Eccentric scientist and inventor extraordinaire Nikola Tesla is known for developing the basis for AC electric power that, today, most of the planet uses. But the Serbian-American inventor, who emigrated to New York City in 1884, held nearly 300 patents for items such as motors, radios, remote controls, X-rays, neon signs, and many other marvelous gadgets and gizmos.
Many of these inventions are still in use today or have heavily influenced modern technology in some way. But one of Tesla’s lesser-known patents, a macrofluidic valve, is only recently being recognized for its genius and worth.
The scientist patented his “valvular conduit”, also known as a “Tesla valve”, in 1920. It is essentially a one-way fluid valve with no moving parts consisting of a pipe with an intricate series of diverting teardrop-shaped loops. The design is such that water can easily flow through in one direction, but when the direction is reversed, the flow is almost totally blocked, or so the initial patent stated.
In a new study, the physics of the Tesla valve was revisited by researchers at New York University who built a 30-centimeter-long replica following Tesla’s original plan. They then performed a series of experiments and measured flow in both directions at different values for pressure.
“It’s remarkable that this 100-year-old invention is still not completely understood and may be useful in modern technologies in ways not yet considered,” explains Leif Ristroph, an associate professor in New York University’s Courant Institute of Mathematical Sciences and the paper’s senior author. “While Tesla is known as a wizard of electric currents and electrical circuits, his lesser-known work to control flows or fluid currents was truly ahead of its time.”
Although Tesla claimed that his valve would make fluid flow 200 times slower in one direction than the other, the researchers’ replica only cut the flow by half.
However, the researchers learned that the Tesla valve is more sophisticated than initially thought. At low flow rates, there is hardly any difference between forward and reverse flows. But above a certain threshold, the valve abruptly “turned on” like a switch and significantly resisted reverse flow.
“Crucially, this turn-on comes with the generation of turbulent flows in the reverse direction, which ‘plug’ the pipe with vortices and disrupting currents,” explains Ristroph. “Moreover, the turbulence appears at far lower flow rates than have ever previously been observed for pipes of more standard shapes–up to 20 times lower speed than conventional turbulence in a cylindrical pipe or tube. This shows the power it has to control flows, which could be used in many applications.”
What’s more, the valve controls the reverse flow even better when the flow isn’t steady. If the flow comes in pulses or oscillations, the device will smoothen the fluid flow, making the device ideal for use in high-vibration environments. This is remarkably similar to how AC-DC converters transform alternating current to direct current.
“We think this is what Tesla had in mind for the device since he was thinking about analogous operations with electrical currents,” observes Ristroph. “He in fact is most famous for inventing the AC motor as well as an AC-DC converter.”

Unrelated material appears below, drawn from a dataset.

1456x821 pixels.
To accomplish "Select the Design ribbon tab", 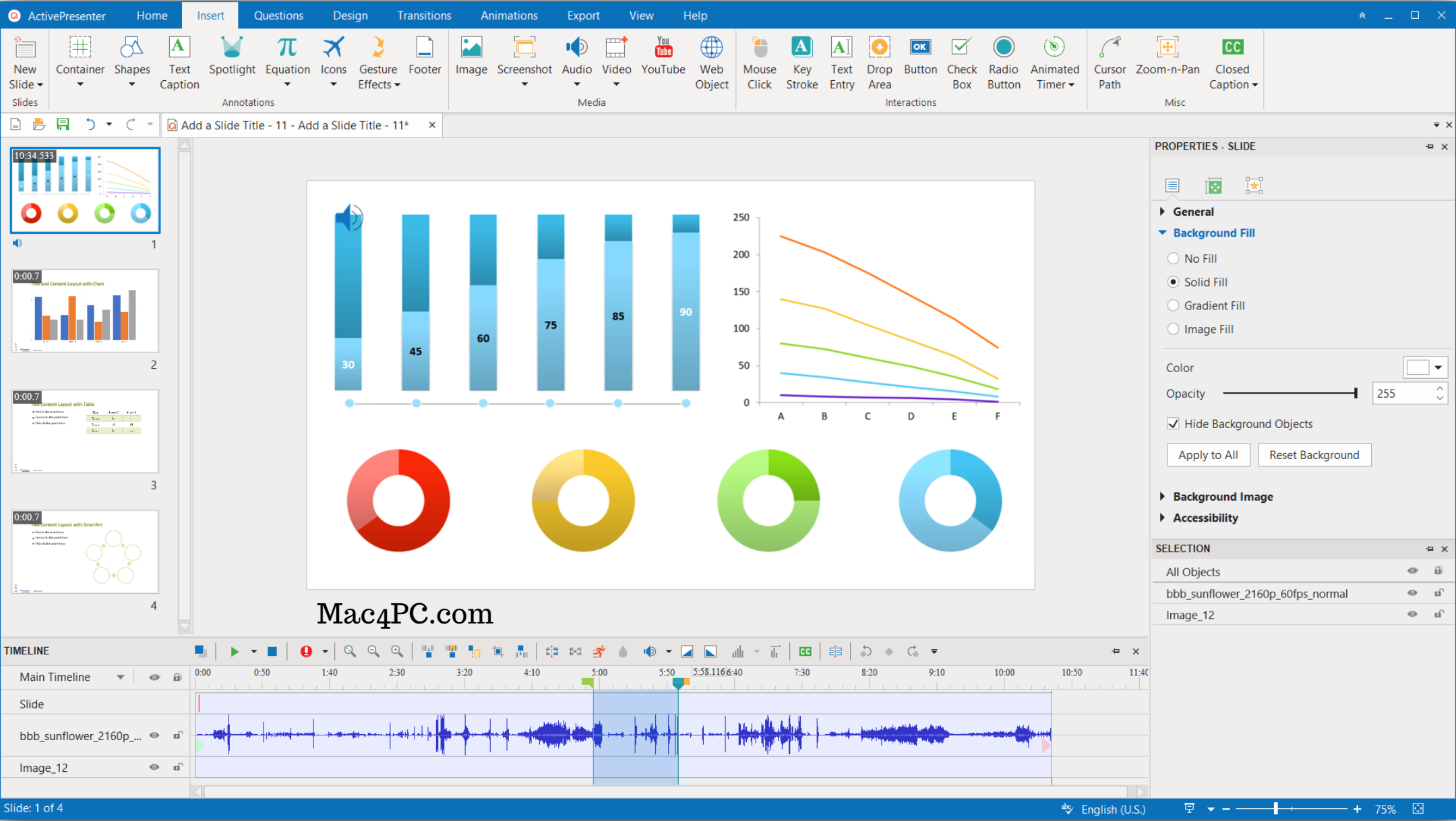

Although the constricting effect of the valve is much lower than Tesla claimed more than a century ago, the design is still useful. It has no moving parts, unlike other valves that need springs and other parts that require regular maintenance and replacements. Ristroph and colleagues imagine a number of applications where the Tesla valve could prove useful, such as harnessing vibrations in engines to pump fuel, lubricants, and other fluids.